Все желали мне добра, в этом у меня не было никаких сомнений, но ни одно из этих средств не помогло, хотя, просто чтобы порадовать ухаживавших за мной людей, я кивала, улыбалась и благодарила их, говоря, что мне стало чуточку лучше, хотя на самом деле чувствовала себя все хуже и хуже.
Все усилия были тщетны. По ночам мне снились кошмары, и я часто просыпалась в холодном поту, крича и заливаясь слезами. Во сне мне являлись Роберт и его царственная возлюбленная, она же моя блистательная соперница, королева; бесконечная череда лекарей и шарлатанов, ведьм и знахарок, которые пользовали меня в последнее время; мастер и мистрис Форстер, мистрис Оуэн, мистрис Одингселс, Хайды, сэр Ричард Верни… Все они гнались за мной, предлагали свои лекарства, роняя их на ходу, – бесчисленные бутылочки с пилюлями и зельями, ланцеты, слабительные снадобья, амулеты, свитки с заклинаниями, травы и коренья. Я же убегала от них, ослепнув от страха и запинаясь на каждом шагу, падала, уже отчаявшись избавиться от их назойливой помощи, от которой мне становилось лишь хуже.
Я все бежала и бежала, путаясь в пышных, тяжелых юбках, но страх тянул меня назад, не давал ступить и шагу и в конце концов сбил меня с ног. Они все навалились на меня, силой раскрыли рот и стали целыми пузырьками засыпать в меня свои пилюли и заливать зелья. Они вскрывали мне вены, пускали кровь, прикладывали пиявок на мою многострадальную грудь, задирали мне юбки и ставили клизмы. Этот кошмар я видела каждую ночь, и один бог знает, чего мне это стоило! Не будь я настолько истощена, вообще не ложилась бы спать, только бы его не видеть. Мне казалось, что теперь я всю жизнь буду от кого-то бежать, и во сне, и наяву.
Думаю, мой недуг заставил Роберта раскаяться в былой своей жестокости и безразличии, по крайней мере, он стал мягче со мной. Он вспоминал обо мне намного чаще, чем прежде, когда я была еще здорова. После переезда в Камнор я то и дело получала из Лондона чудесные подарки.
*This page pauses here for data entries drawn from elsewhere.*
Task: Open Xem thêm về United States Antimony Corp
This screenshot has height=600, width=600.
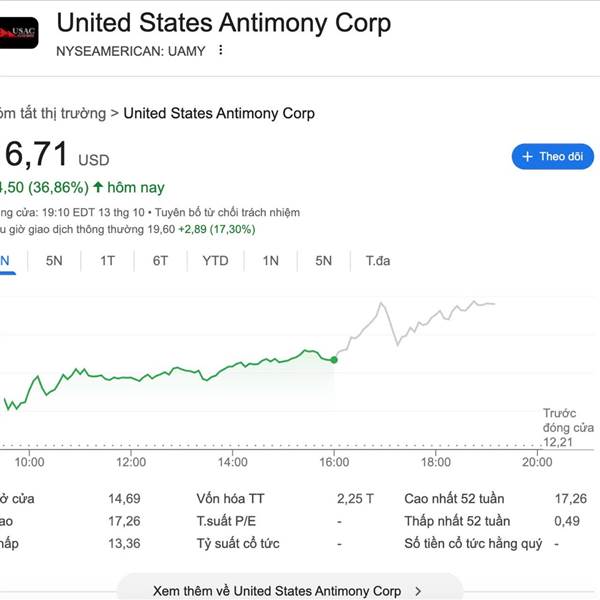Action: click(x=277, y=591)
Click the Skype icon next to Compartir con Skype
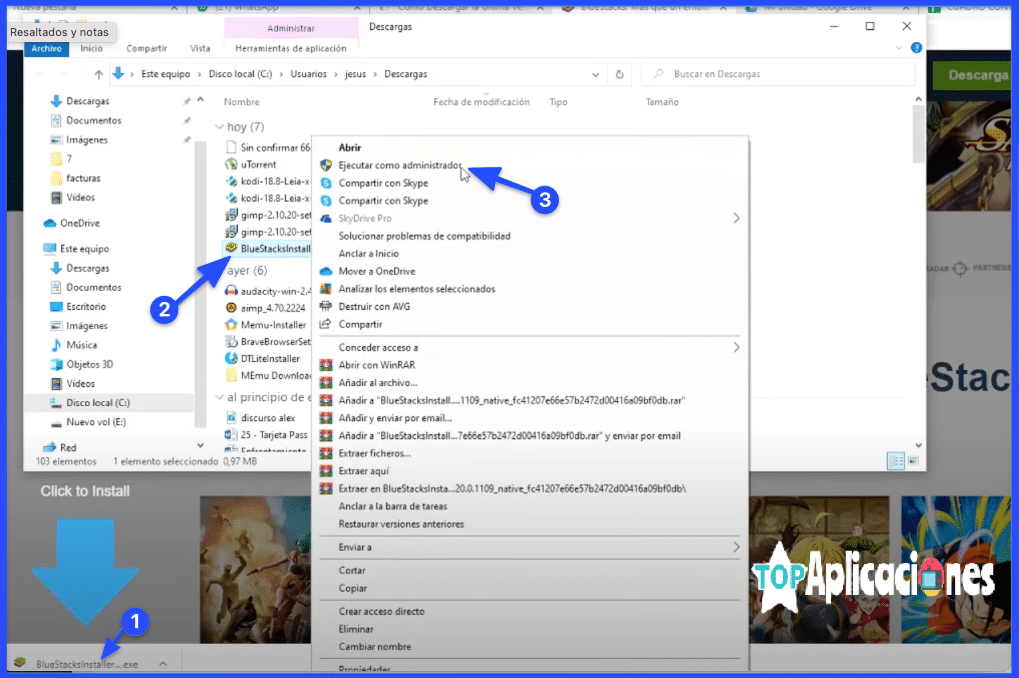 [x=324, y=184]
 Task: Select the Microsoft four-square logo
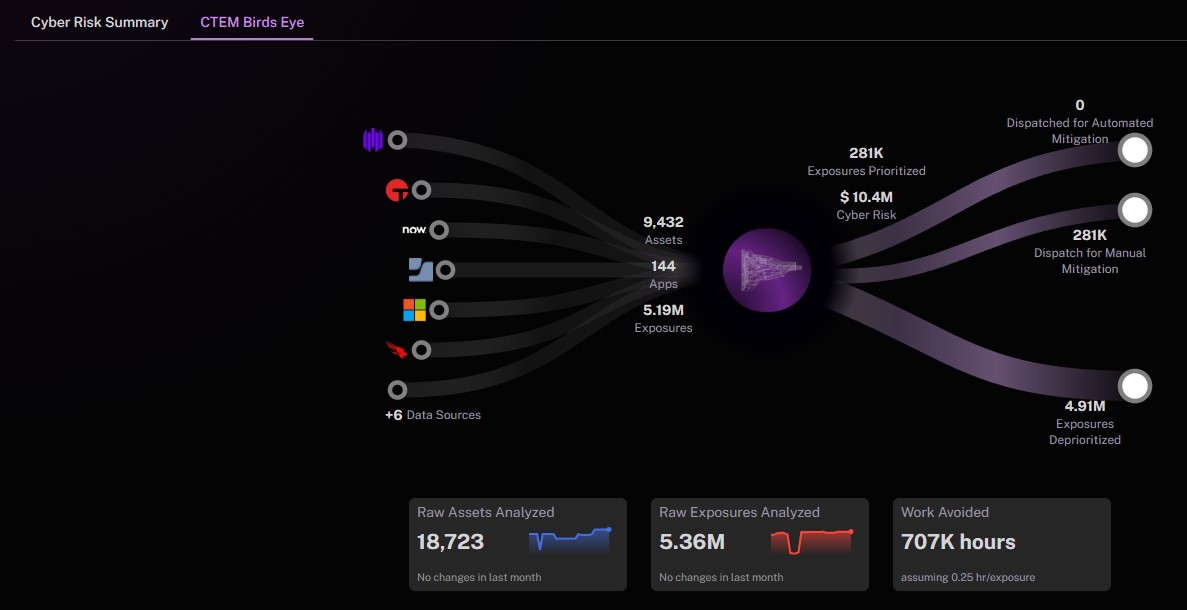click(414, 310)
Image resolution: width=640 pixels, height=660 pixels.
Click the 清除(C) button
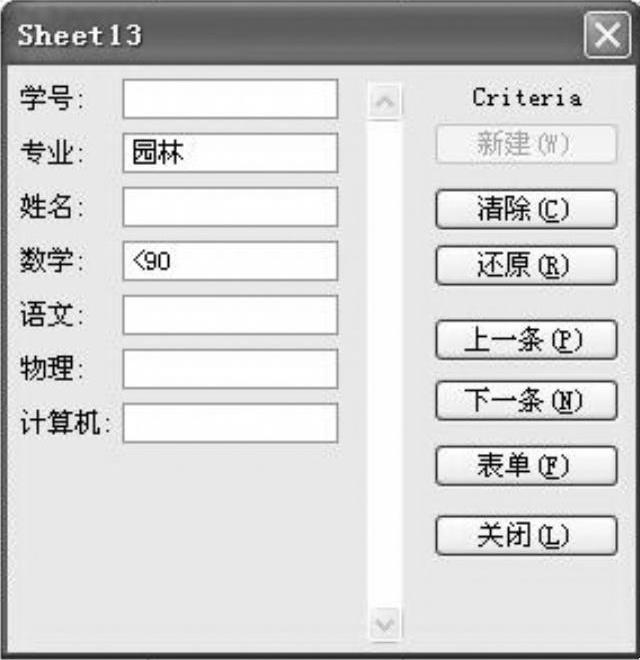click(x=526, y=209)
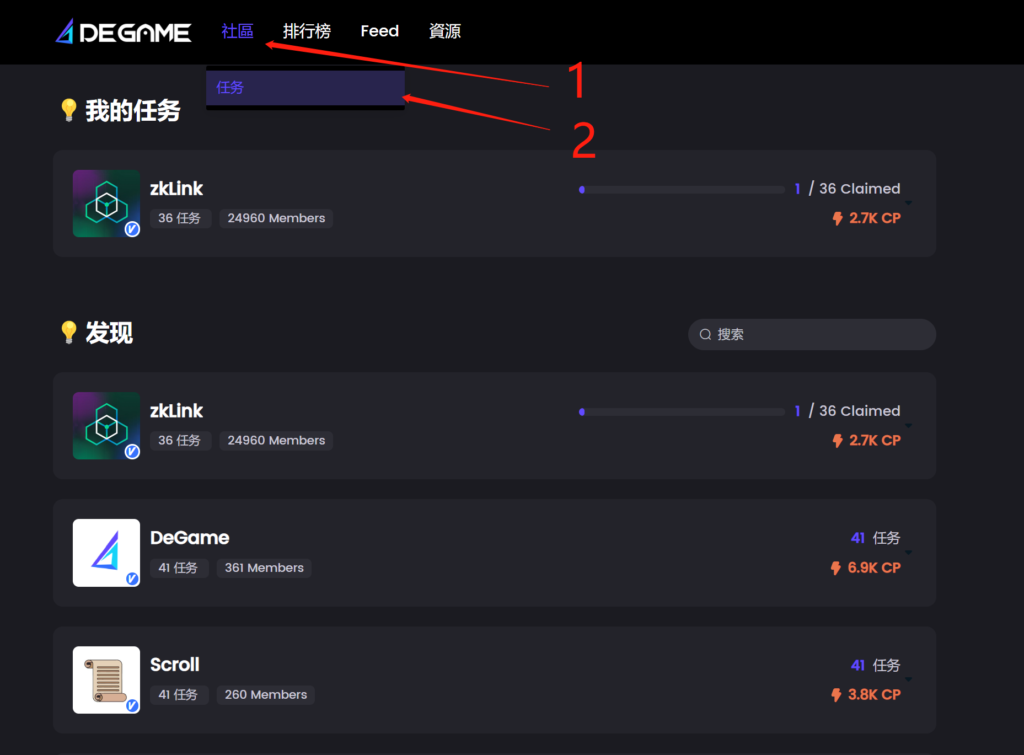Expand the Scroll card chevron

(x=908, y=680)
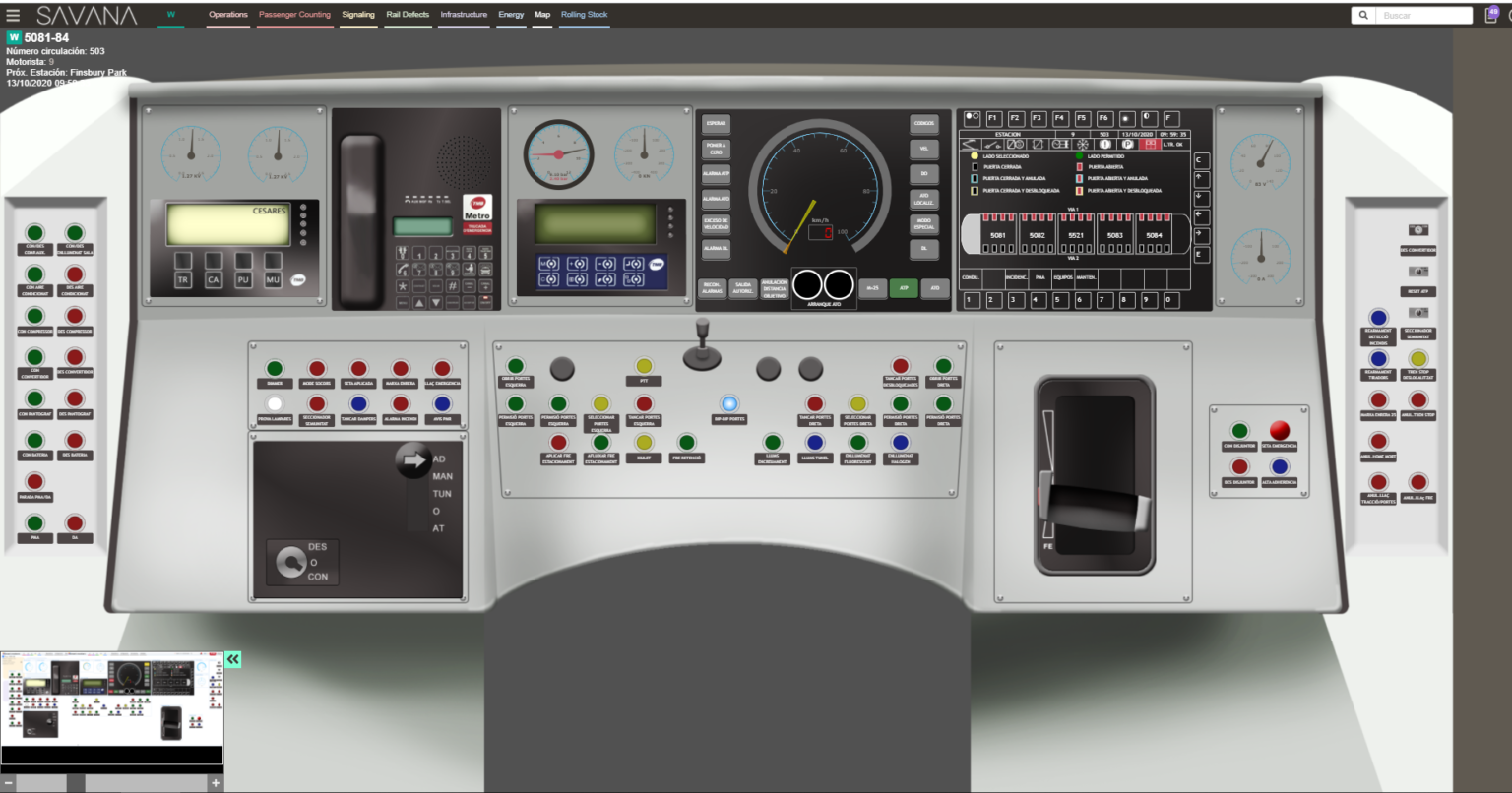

Он присылал мне то элегантную черную бархатную шляпку с золотой бахромой, то плащ и муфту с подкладкой из золотого атласа цвета моих волос, отороченные роскошным собольим мехом, то отрез синего шелка на новое платье, то зеленые бархатные туфельки цвета молодой травы, напомнившие мне зимой о том, как я гуляла когда-то босиком по залитому солнцем лугу. Прислал он мне и ночную рубашку из желтого дамаста, украшенную лентами и кружевами, и целую радугу шелковых ниток для вышивания, и чудесную механическую поющую птичку с прекрасными расписанными эмалью перышками, и ставшее моим любимым вышитое полевыми цветами зеленое кресло, мягкое, как облачко, которому завидовали, должно быть, даже на небесах. Даже не знаю, задумывался ли раньше Роберт, холодно ли мне по ночам, но теперь он всегда следил за тем, чтобы для моего камина было вдоволь ароматных яблочных дров, какими мы топили в Сайдерстоуне и Стэнфилд-холле. Все подарки были такими милыми и душевными, не было похоже, чтобы он покупал первое, что попалось ему под руку, или даже купил все эти вещи у уличного торговца. Эти дары явно заботливо выбирались в течение долгого времени. Я даже начала подумывать о том, что раку удалось сделать то, за что я боролась так долго и в чем всякий раз терпела неудачу – воскресить нежные чувства Роберта и напомнить ему о том, как он заботился обо мне когда-то. Но какой ужасной ценой! Теперь, даже если муж и придет ко мне ночью, тело мое не пробудит в нем страсть, но вызовет отвращение!